* **Excerto fornecido**
***

Como se não bastasse o impacto político imediato, numa perspectiva a médio e longo prazo as sanções agravam a tendência antiglobalização que a administração americana tem adoptado desde a administração Trump. Independentemente de outros factores, os efeitos económicos dessa antiglobalização são uma redução da produtividade, com o consequente aumento dos custos na produção de bens e serviços, uma desaceleração geral do crescimento e um aumento da inflação, decorrente do aumento dos custos de produção.

Por outro lado, usar a política para impedir a evolução económica não é eficaz a médio ou longo prazo. As potências em declínio económico, como é actualmente o caso dos Estados Unidos, podem, com recursos estritamente políticos, abrandar esse declínio, mas não invertê-lo. E ao pretenderem travar o desenvolvimento de uma grande potência ascendente, como é a China, isolando-a de certas relações económicas globais, os Estados Unidos só estão a obter o resultado contrário, pressionando a China a desenvolver por si própria tecnologias de ponta que antes podia importar. No que diz respeito a esta questão, porém, a Rússia está longe de ser uma potência económica e nem isso está ao seu alcance. No plano económico, tanto a invasão da Ucrânia como as sanções ocidentais beneficiam sobretudo a China, que mantém cativo o mercado russo, e beneficiam-na igualmente no plano diplomático, onde a China joga com uma certa neutralidade ou, pelo menos, ambiguidade.

***

* **Tarefa a realizar**
Transcreve na íntegra o excerto sobre as sanções e a tendência antiglobalização, sem alterar uma única palavra. Os itens provêm de uma fonte diferente da do excerto.

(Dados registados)

***

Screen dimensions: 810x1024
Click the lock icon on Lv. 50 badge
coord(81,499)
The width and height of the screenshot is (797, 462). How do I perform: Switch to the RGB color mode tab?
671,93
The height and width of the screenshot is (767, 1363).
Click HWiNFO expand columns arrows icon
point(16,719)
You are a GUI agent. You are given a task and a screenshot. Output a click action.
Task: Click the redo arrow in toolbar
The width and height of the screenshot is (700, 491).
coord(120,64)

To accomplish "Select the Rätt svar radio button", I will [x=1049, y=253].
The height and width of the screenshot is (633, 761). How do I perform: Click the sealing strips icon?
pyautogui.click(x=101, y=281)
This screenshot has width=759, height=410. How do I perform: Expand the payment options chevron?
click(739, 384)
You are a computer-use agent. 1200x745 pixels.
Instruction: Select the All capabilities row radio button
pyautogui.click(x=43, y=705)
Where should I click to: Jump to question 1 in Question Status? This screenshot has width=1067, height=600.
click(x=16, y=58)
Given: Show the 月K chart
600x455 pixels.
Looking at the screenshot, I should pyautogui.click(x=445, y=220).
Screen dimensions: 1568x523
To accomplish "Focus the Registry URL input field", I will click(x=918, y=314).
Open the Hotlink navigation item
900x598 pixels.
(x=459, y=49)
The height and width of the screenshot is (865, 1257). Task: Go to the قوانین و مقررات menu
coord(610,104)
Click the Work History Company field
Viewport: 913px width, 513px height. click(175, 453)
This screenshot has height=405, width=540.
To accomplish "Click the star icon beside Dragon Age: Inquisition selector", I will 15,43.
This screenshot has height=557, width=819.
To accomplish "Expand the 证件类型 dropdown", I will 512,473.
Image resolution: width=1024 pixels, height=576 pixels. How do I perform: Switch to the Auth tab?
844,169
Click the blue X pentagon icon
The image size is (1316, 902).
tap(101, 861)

***

* **Resultado da tarefa**
Como se não bastasse o impacto político imediato, numa perspectiva a médio e longo prazo as sanções agravam a tendência antiglobalização que a administração americana tem adoptado desde a administração Trump. Independentemente de outros factores, os efeitos económicos dessa antiglobalização são uma redução da produtividade, com o consequente aumento dos custos na produção de bens e serviços, uma desaceleração geral do crescimento e um aumento da inflação, decorrente do aumento dos custos de produção.

Por outro lado, usar a política para impedir a evolução económica não é eficaz a médio ou longo prazo. As potências em declínio económico, como é actualmente o caso dos Estados Unidos, podem, com recursos estritamente políticos, abrandar esse declínio, mas não invertê-lo. E ao pretenderem travar o desenvolvimento de uma grande potência ascendente, como é a China, isolando-a de certas relações económicas globais, os Estados Unidos só estão a obter o resultado contrário, pressionando a China a desenvolver por si própria tecnologias de ponta que antes podia importar. No que diz respeito a esta questão, porém, a Rússia está longe de ser uma potência económica e nem isso está ao seu alcance. No plano económico, tanto a invasão da Ucrânia como as sanções ocidentais beneficiam sobretudo a China, que mantém cativo o mercado russo, e beneficiam-na igualmente no plano diplomático, onde a China joga com uma certa neutralidade ou, pelo menos, ambiguidade.